What if it is the Child? I say. Didn’t you say we had to rescue her? All this time I don’t take my eyes off hers, and I can feel her willing me to rescue her, eyes boring into me.

Yes, says Mark. But … there is something wrong here.

He’s right. I can feel it. Something subtly but all-over wrong, like when you put on a sweater back to front. But at the same time, there’s the child, and her irresistible eyes.

I have to help her, I say.

Mark sighs. But the iron –

I don’t care about the iron, I say.

I shake him off, he’s stronger than me but he isn’t expecting it, and I reach out for the cage and at the same he is shouting, No! one long syllable of no, but it’s too late because I’ve got the wire gripped in my fingers and I pull, as hard as I can and –

It bursts outwards, bending, and I feel no pain at all as it rips. I seize the edges of the hole and pull it further open. As I’m doing it, the child is nodding her head in excitement, bobbing up and down on her toes. I bend down and start tearing open the last section of wire and then get down on my knees and lean to her, throw my arms out ready to wrap them around her.

For the longest moment, though, she doesn’t move. She stands there looking through my head and into my soul, hands by her side. She opens her mouth and speaks, a sing-song voice, speaking a language I don’t understand.

Mark takes a step forward, raising a hand, but then stops. His face is pale, drawn.

What is she saying? I ask.

He hesitates. She’s saying thank you, he says.

But there is something in the set of his face; he is holding something back, I think.

What is it? I ask.

Nothing, he says.

She’s definitely saying something else. I can see it now in her eyes as she continues to speak, her tone raw with urgency. Gratitude, but also pity.

What is she saying, Mark?

She’s saying she would like to free you also, says Mark reluctantly.

The girl stops speaking and nods. Then she raises her arms again and rushes towards me, through the gap I have made in the wire, and I lift my own hands, ready to throw them around her, to pull her into my embrace, and …

and …

and she vanishes, not instantly, but more like a dissolving, like one moment she is there and physical and present and the next moment she is a soft amalgam of shimmering particles, bubbles or shining grains, and then she is gone.

My momentum tips me over, and I face-plant on the ground, grass pressing into my cheek. I push myself up on to my hands and sit back on my knees, bewildered.

A trick, says Mark. I told you.

But there’s something left behind. I reach down and pick it up, feel its warmth in my hands, and I know that the girl was somehow real, or was a projection of something real, because this is the heat of her blood in the object I’m holding.
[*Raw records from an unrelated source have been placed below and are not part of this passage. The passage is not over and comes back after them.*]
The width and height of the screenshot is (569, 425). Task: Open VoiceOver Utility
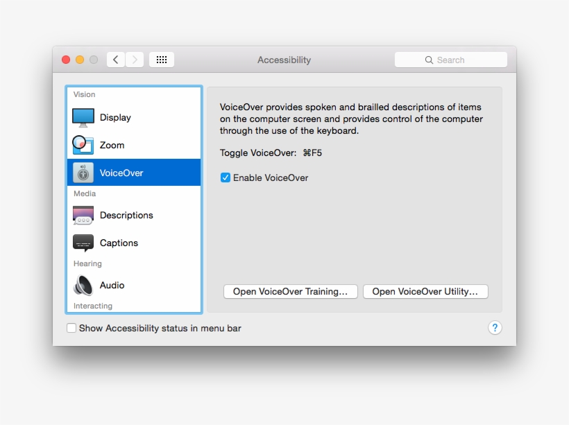point(425,291)
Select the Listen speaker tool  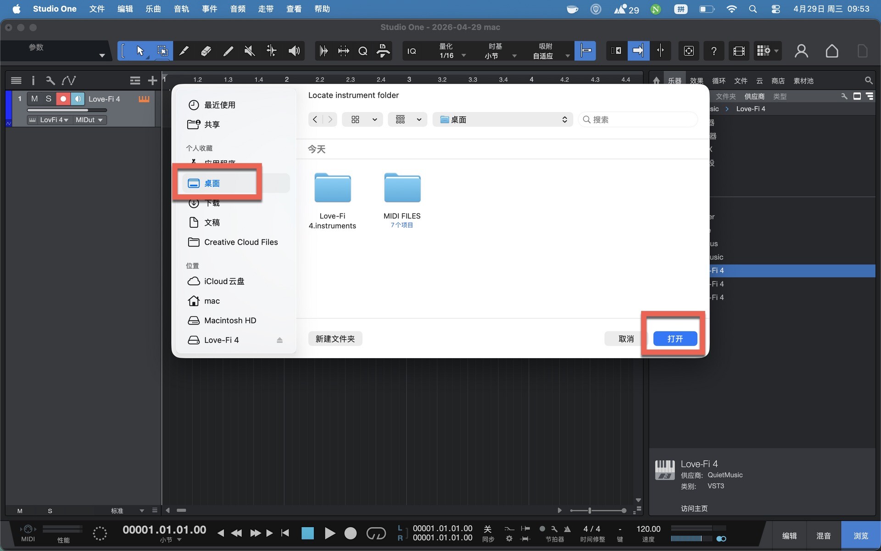pyautogui.click(x=294, y=51)
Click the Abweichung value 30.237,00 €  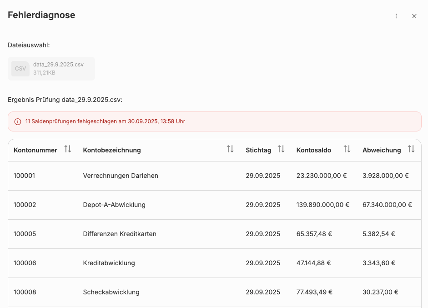coord(380,292)
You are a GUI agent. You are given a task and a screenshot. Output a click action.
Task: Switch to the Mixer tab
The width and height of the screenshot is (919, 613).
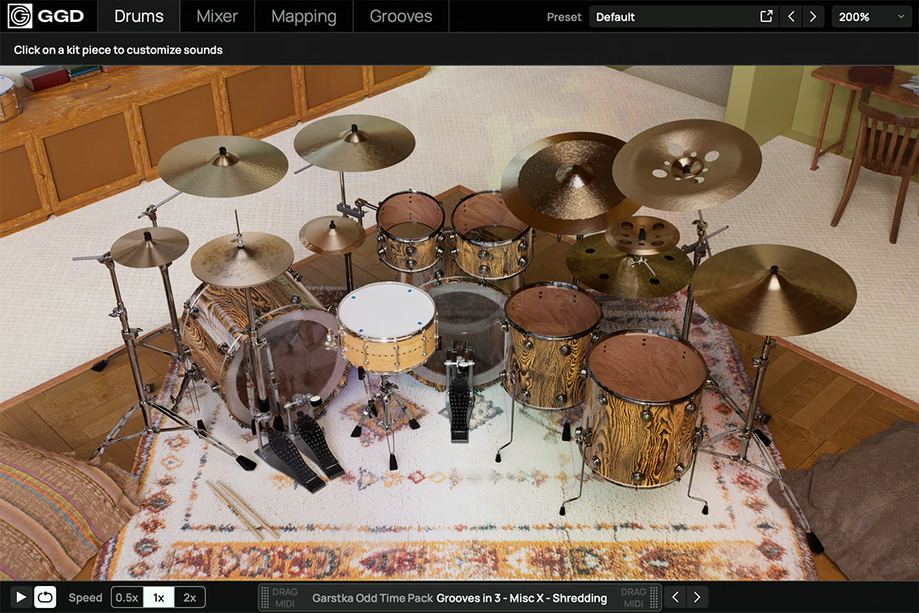217,16
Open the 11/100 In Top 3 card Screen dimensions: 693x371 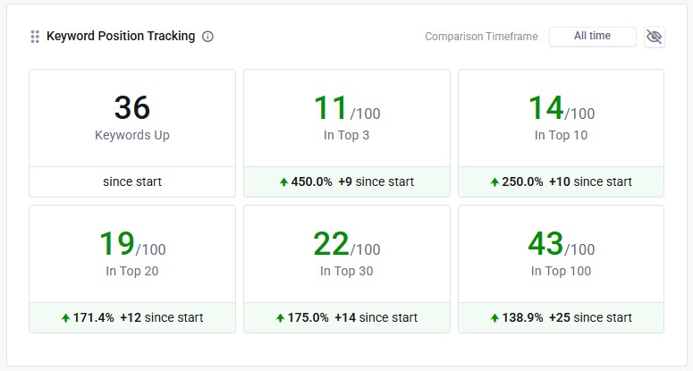point(347,118)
It’s the bunny, its fur polished by age and touch, its eyes scratched and worn, its ears flopping. Up to this moment I haven’t wanted to recognise it, but now the dams in my mind can’t hold the truth back any longer.
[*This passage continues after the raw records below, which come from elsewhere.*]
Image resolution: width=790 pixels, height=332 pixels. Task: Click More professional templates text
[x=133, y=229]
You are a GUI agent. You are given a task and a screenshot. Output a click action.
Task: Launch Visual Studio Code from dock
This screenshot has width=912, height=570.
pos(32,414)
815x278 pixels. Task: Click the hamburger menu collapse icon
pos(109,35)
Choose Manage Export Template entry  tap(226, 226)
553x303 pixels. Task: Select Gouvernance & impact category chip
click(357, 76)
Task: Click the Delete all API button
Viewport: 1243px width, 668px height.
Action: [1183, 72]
Hold out your hand, says Mark.

I do, showing him the bunny in my left hand.

No, he says. The other one. The one you tore the cage with.

I proffer my right hand and he frowns down at it. You are not hurt? he says. By the iron?

No, I say.

He looks stunned, but he gathers himself. Meanwhile I am just staring down at the bunny in my hand, I can’t believe it’s here, in the real world, or in the Dreaming anyway, which is not the same as a dream.

What is that? says Mark.

It’s a toy rabbit, I say. I … I’ve seen it before.
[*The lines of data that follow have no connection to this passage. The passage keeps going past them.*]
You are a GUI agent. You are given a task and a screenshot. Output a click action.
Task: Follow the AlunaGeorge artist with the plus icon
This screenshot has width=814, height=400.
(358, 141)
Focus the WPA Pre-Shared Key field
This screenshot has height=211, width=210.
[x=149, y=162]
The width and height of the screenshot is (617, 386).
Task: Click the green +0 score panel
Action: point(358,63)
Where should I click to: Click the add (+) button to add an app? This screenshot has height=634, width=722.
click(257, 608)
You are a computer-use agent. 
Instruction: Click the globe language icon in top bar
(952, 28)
What, here? In the Dreaming?

No, I say. In a dream. A nightmare, I guess. I’ve had it ever since I can remember.

What kind of a dream?

There’s a hospital, I say. And a child crying, and I follow the sounds until I reach it, reach her I should say, and she’s holding a bunny like this one, when I find her. She holds out her arms to me and then … then I wake up. Every time.

Hmm, says Mark. It may be that the Crone can see into your mind. That she is using this dream of yours to disconcert you.

Yeah, well, it’s working, I say. I am feeling pretty majorly –

Suddenly Mark puts his finger to his lips. Quiet, he says.